Happening Now

Today is Election Day and Transit is On the Ballot

November 8, 2022

With the midterm elections less than a week away, we wanted to share information about ballot measures we’re endorsing.


As a nonprofit organization, Rail Passengers Association is required to sit out the campaign season. That's fine by us: we have members from all across the political spectrum, so we understand that passenger rail works best when it’s a nonpartisan issue.

However, when transit is directly on the ballot, our mission requires us to let the riding public know where we stand. Midterm elections are less than a week away, and we want to share information about transit ballot measures we’re endorsing.

It’s no secret that, when given the chance, American voters are eager to support transit. The American Public Transit Association noted that 15 of the 17 pro-transit ballot measures that were put before voters earlier this year were approved. [Check the APTA Center for Transit Excellence to transit ballot measure tracker.] U.S. infrastructure lags behind our global competitors, and people of all political leanings are willing to invest their tax dollars in more and better trains.

(That’s probably why the group 'No Tax for Trax' resorted to filing a lawsuit against a Hillsborough County, Florida ballot measure in that would’ve implemented a one-cent sales tax increase for transportation purposes.
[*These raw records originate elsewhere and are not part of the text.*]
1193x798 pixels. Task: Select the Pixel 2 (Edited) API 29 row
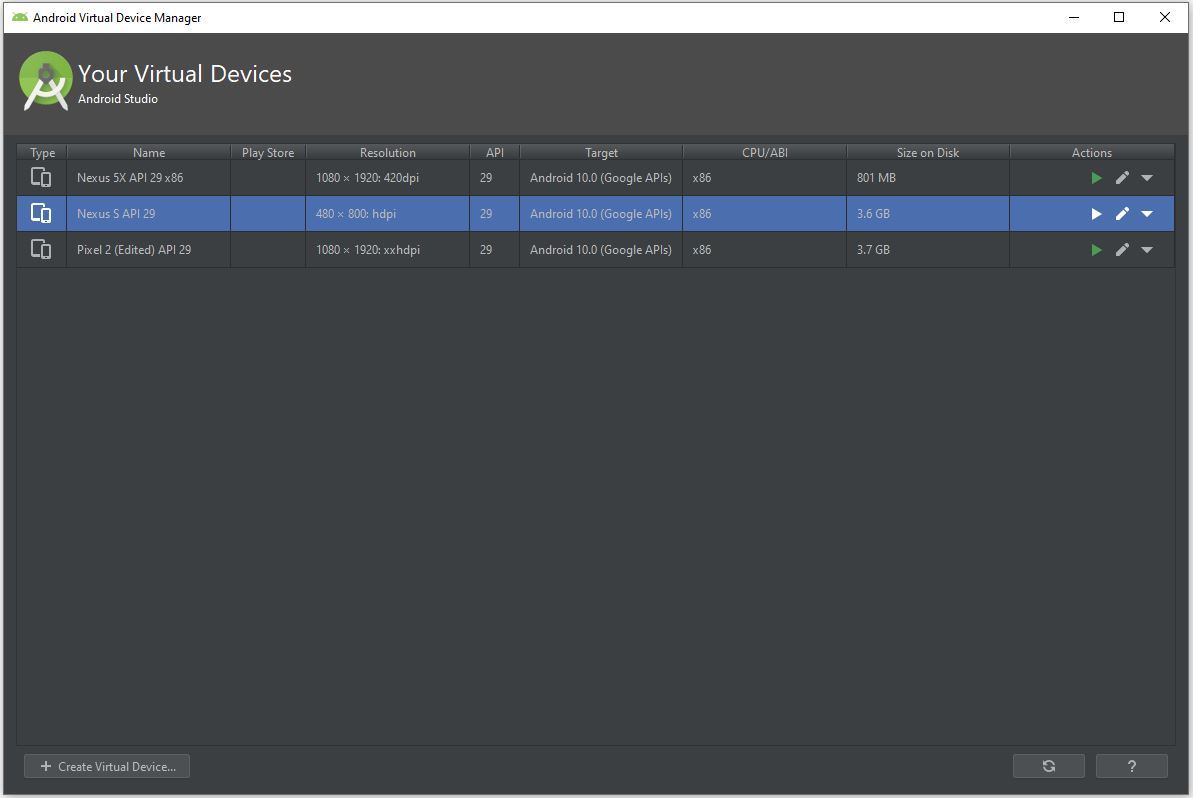point(134,250)
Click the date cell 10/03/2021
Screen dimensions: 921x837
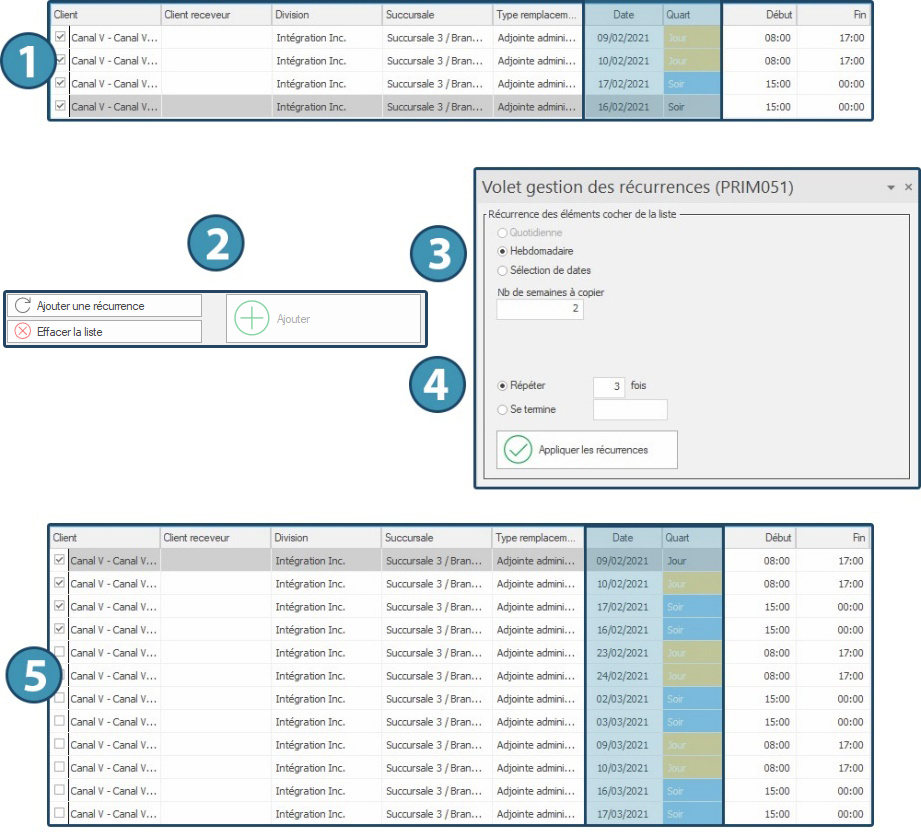click(622, 768)
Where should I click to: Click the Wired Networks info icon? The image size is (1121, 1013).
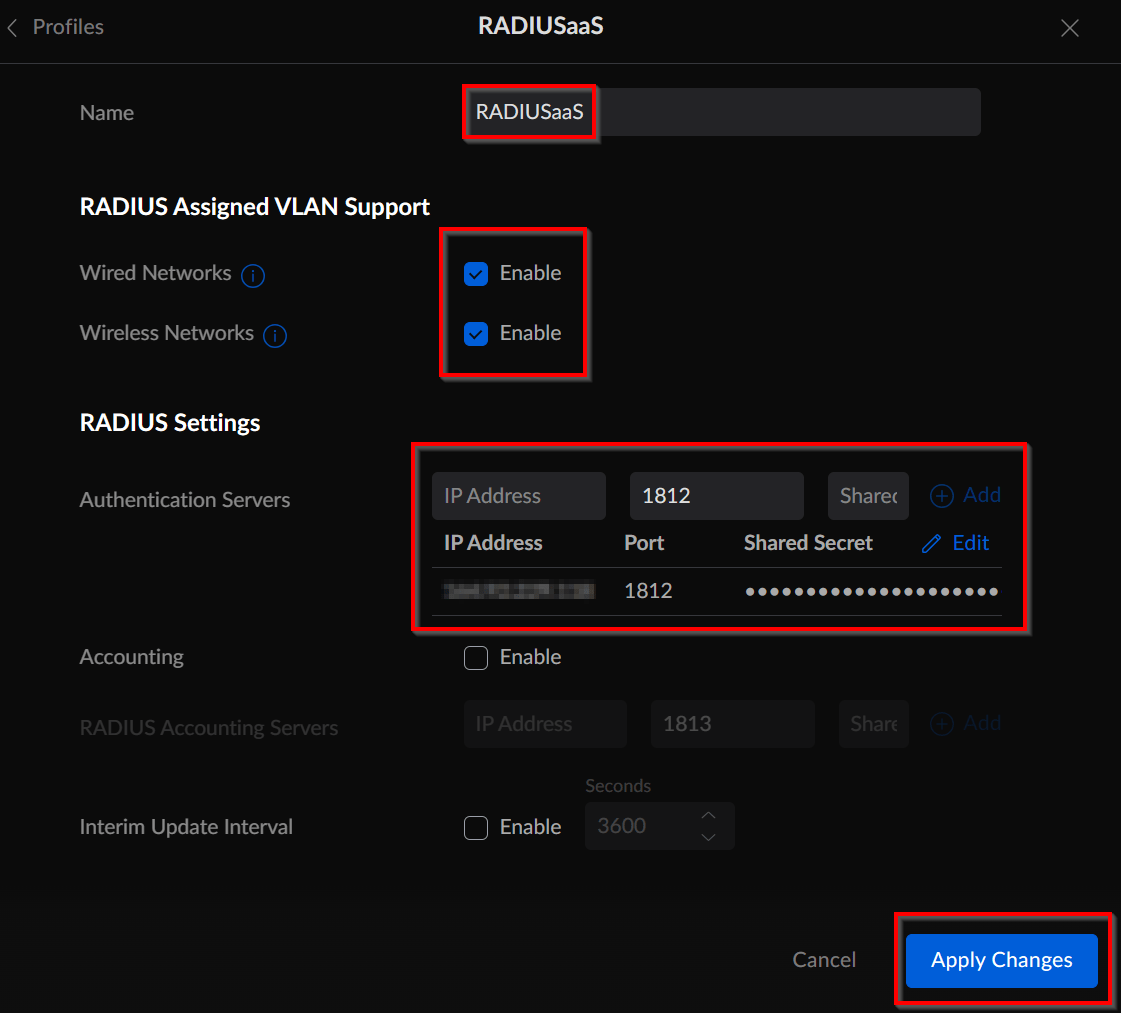[x=253, y=276]
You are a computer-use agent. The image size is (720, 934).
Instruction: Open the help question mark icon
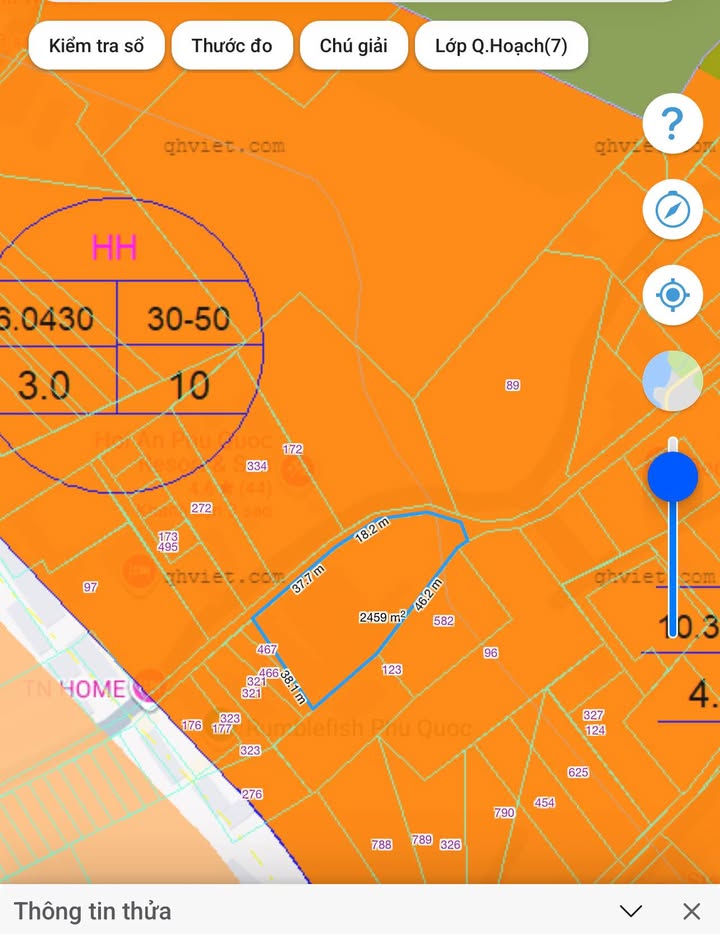point(672,124)
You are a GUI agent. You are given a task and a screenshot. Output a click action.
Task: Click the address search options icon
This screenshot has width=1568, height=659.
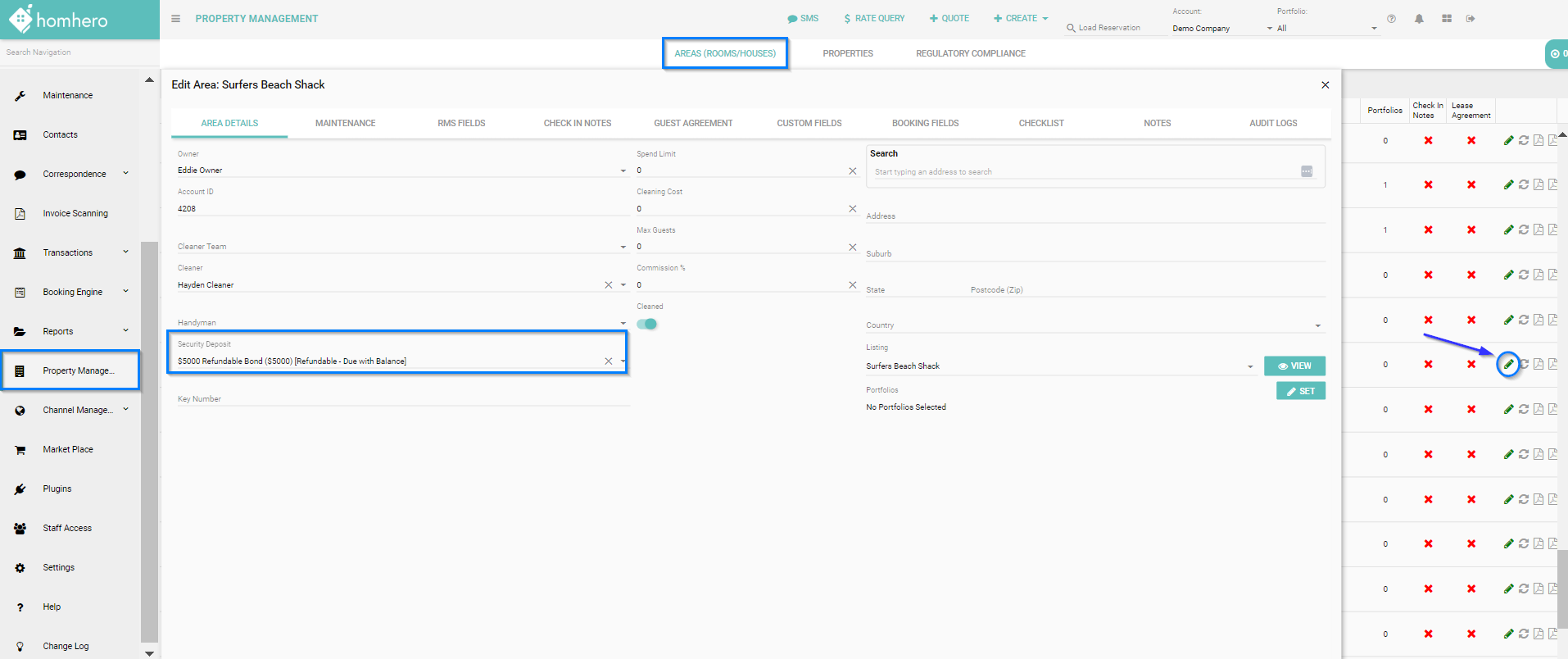click(1306, 171)
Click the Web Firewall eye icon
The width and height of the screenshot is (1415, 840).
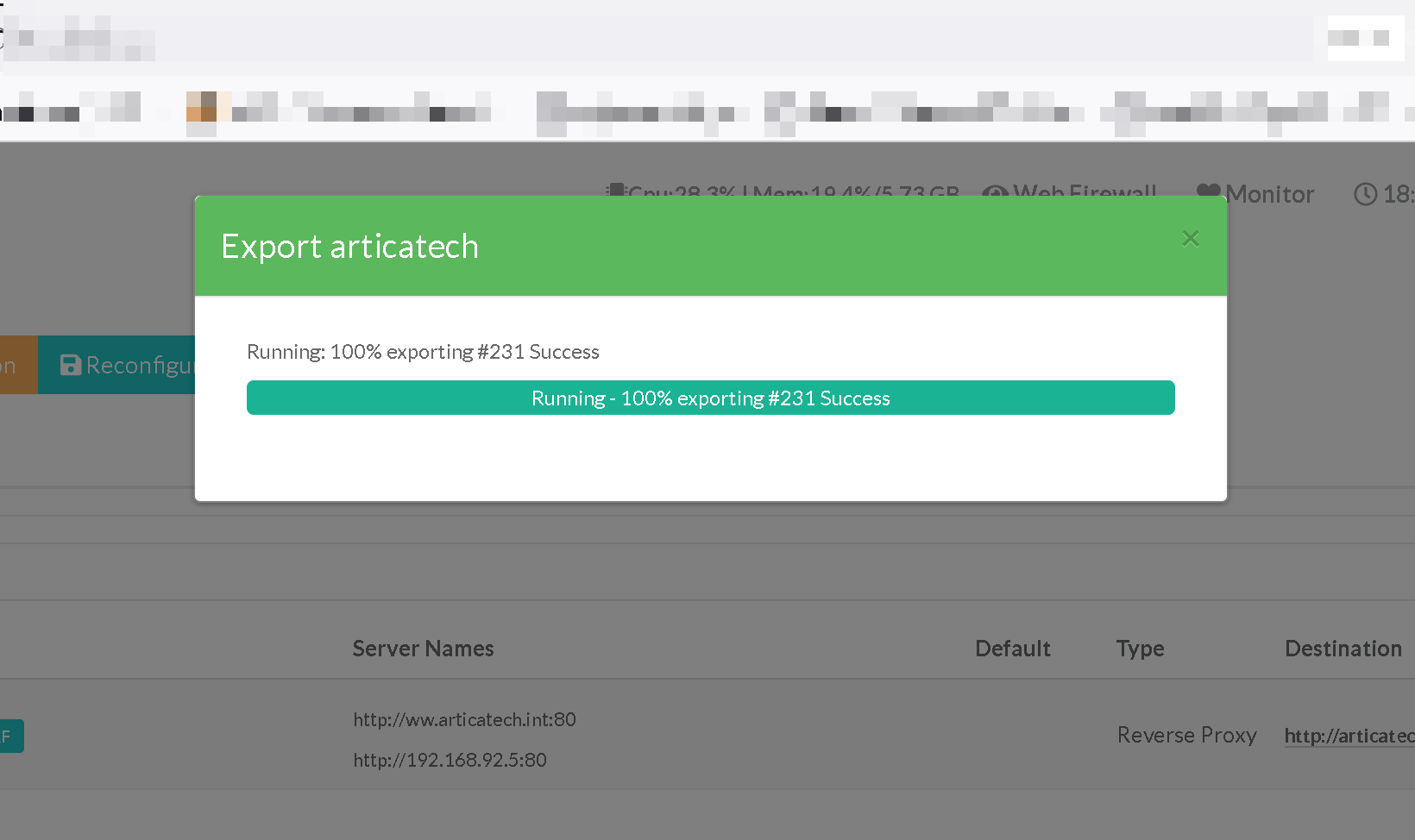coord(995,192)
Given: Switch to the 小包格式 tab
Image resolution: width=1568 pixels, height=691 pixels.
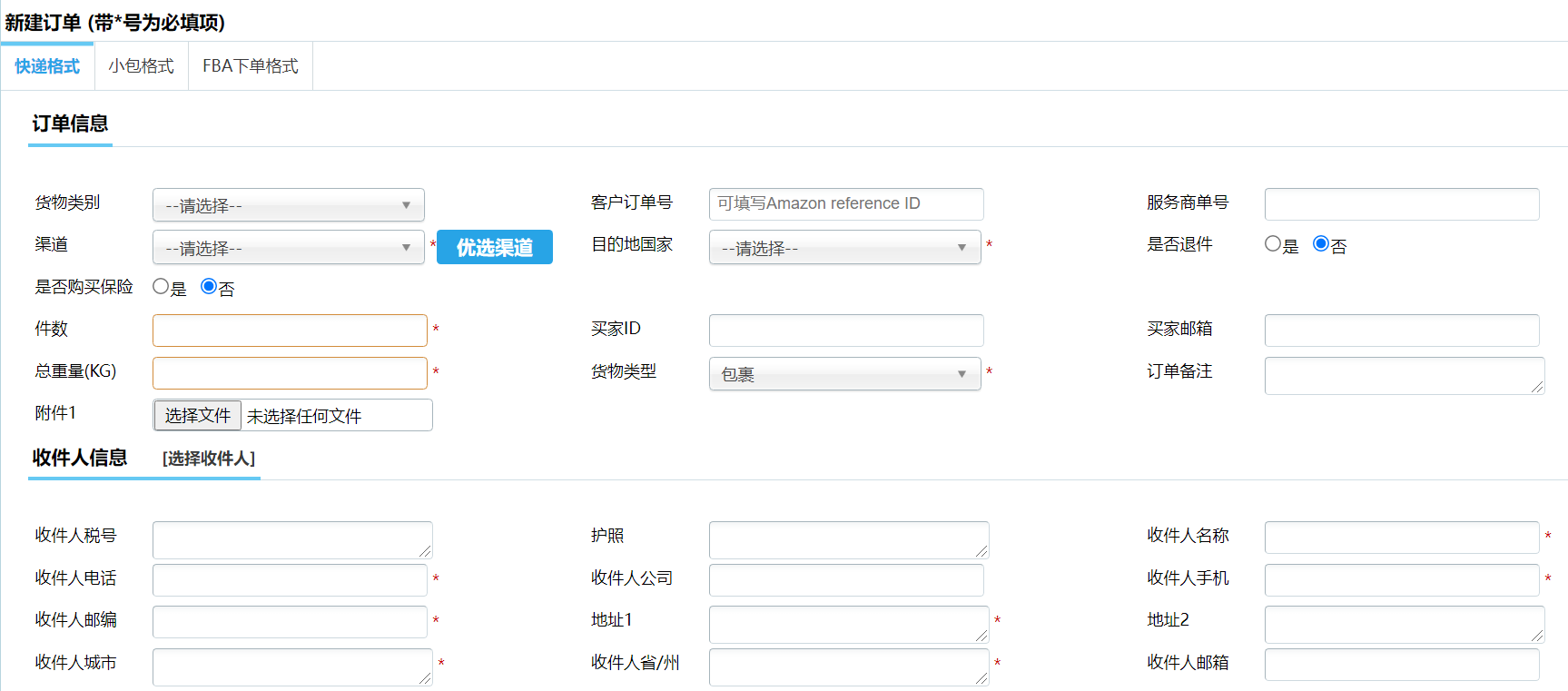Looking at the screenshot, I should pyautogui.click(x=141, y=66).
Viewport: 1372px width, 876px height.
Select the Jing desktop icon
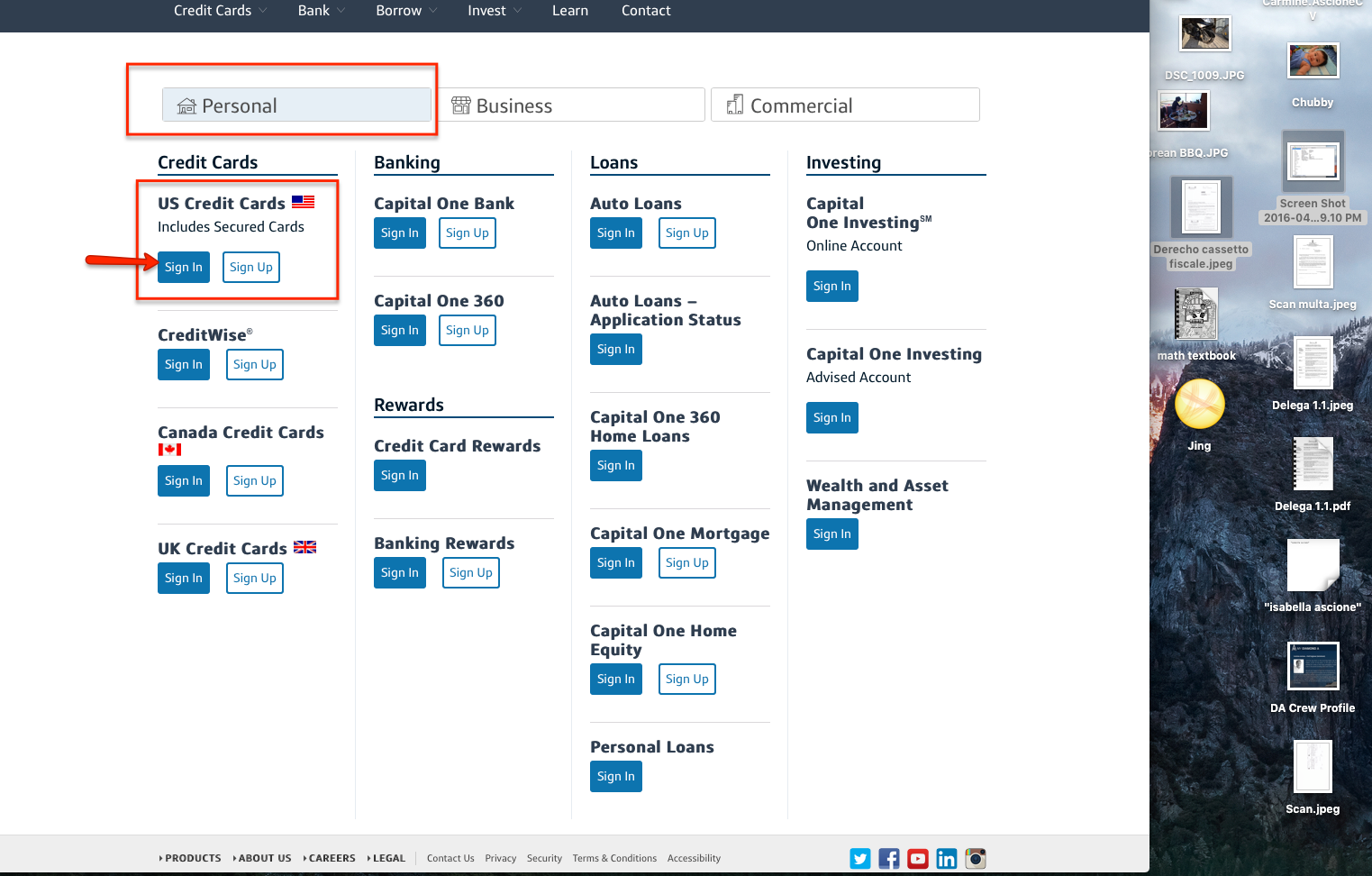(1199, 405)
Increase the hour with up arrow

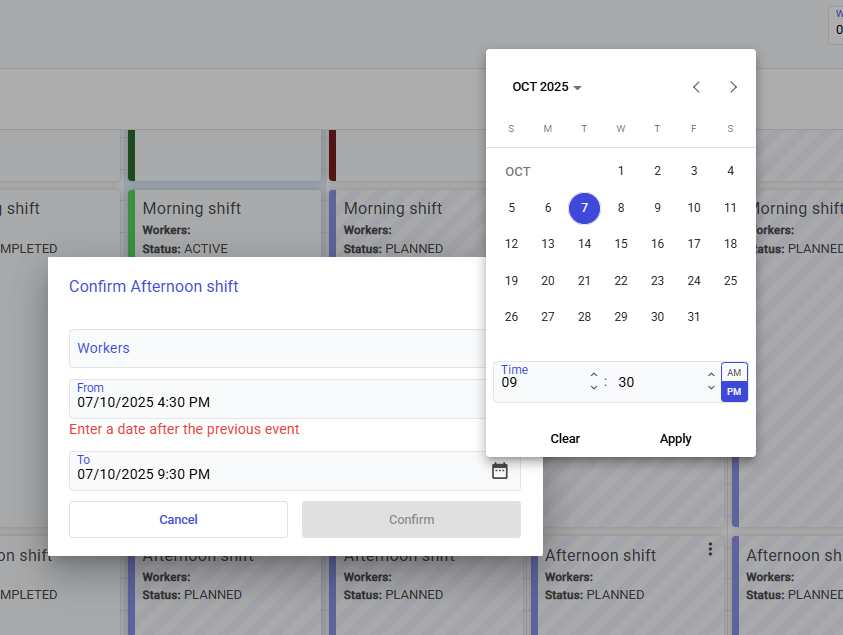click(x=594, y=375)
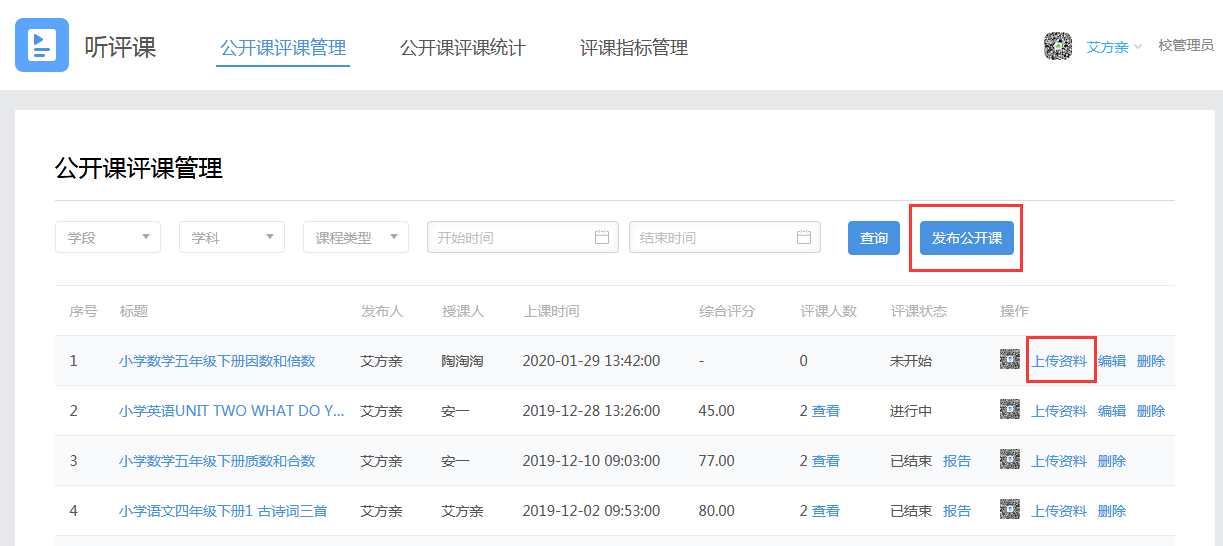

Unfortunately, a judge ruled in favor of the lawsuit, denying voters the right to decide for themselves. The 'yes' group, All for Transportation, is in the process of regrouping, while making clear that, with 100,000 new residents added over the last four years and another 700,000 people expected to move to the greater Tampa area over the next three decades, existing infrastructure is insufficient to meet the growing demand.)

We’ve highlighted transit ballot measures with major fixed guideway transit elements. If you live in these areas, we hope you vote 'YES' for better transit! (And if we missed any important transportation ballot initiatives, let us know in the comments!)

Major 2022 Transit Ballot Initiatives

Arlington, VA – Metro & Transportation: voters will be asked to approve a $52 million bond for transportation and transit, with more than $42 million going towards Arlington County’s share of Washington Metropolitan Area Transit Authority’s (WMATA) Metrorail capital improvement program.

Boulder County, CO – Issue 1C: the Boulder County Board of County Commissioners (BOCC) is asking voters to extend the sales tax at the current rate of 0.01% to continue funding countywide transportation improvements and maintenance work. Around 15% of the funds would go towards transit projects; proposed projects include additional Bus Rapid Transit lines and upgrades to rural transit service. The current transportation-dedicated sales tax is set to expire June 2024.

Massachusetts – Question 1: establishes a 4% tax on income over $1 million to used for the repair and maintenance of roads, bridges, and public transportation, as well as funding public education. An analysis done by Tufts University estimated the tax would raise $1.3 billion—however, since the funds are subject to appropriation by the State Legislature, it’s unclear which transportation projects would be funded.

Orange County, FL – Transportation System Surtax: implements a 1-cent increase in the sales tax for transportation purposes, with 45% of revenues dedicated to transit. The sales tax would raise an estimated $11.9 billion over a 20-year period, with around half of that revenue projected to come from out-of-county tourists. The SunRail regional passenger rail system would be a major beneficiary. Residents of Orange County have already identified high priority projects in a 2022 survey, which include the addition of evening and weekend service, increased frequencies, longer hours of service, a connection to the airport, and developing an east-west corridor.

Sacramento County, CA – Measure A: implements a 0.5% sales tax over 40 years, raising $8.5 billion in revenue to maintain and expand roads, as well as expand the Sacramento Regional Transit light rail system. The measure directs $80 million to the San Joaquin Regional Rail Commission for the Altamont Corridor Express (ACE) service, and $40 million to the City of Sacramento for the Sacramento Intermodal Transportation Facility. It will raise a projected $212 million annually and, beyond the earmarked projects, will direct 47.25% of remaining revenue to local street and road repairs; 25.11% to the Sacramento Regional Transit for light rail and bus vehicle refleeting, operations, and maintenance; and 22.43% towards congestion relief improvements.

San Francisco, CA – Proposition L: the San Francisco Board of Supervisors is asking voters to extend a half-cent sales tax for transportation, first approved by voters in 1989, for another 30 years. This sales tax is projected to raise $2.6 billion in revenue, and will fund the 2022 Transportation Expenditure Plan. Proposition L flips the standard script on road and transit funding, with transit getting the lion’s share of revenue and only 19% of funds going to streets and freeways. The plan calls for 41% of funds to go towards maintaining and enhancing Muni, BART, Caltrain and local ferries; 23% for major upgrades and expansion of rail and bus transit services; and 11% for paratransit services.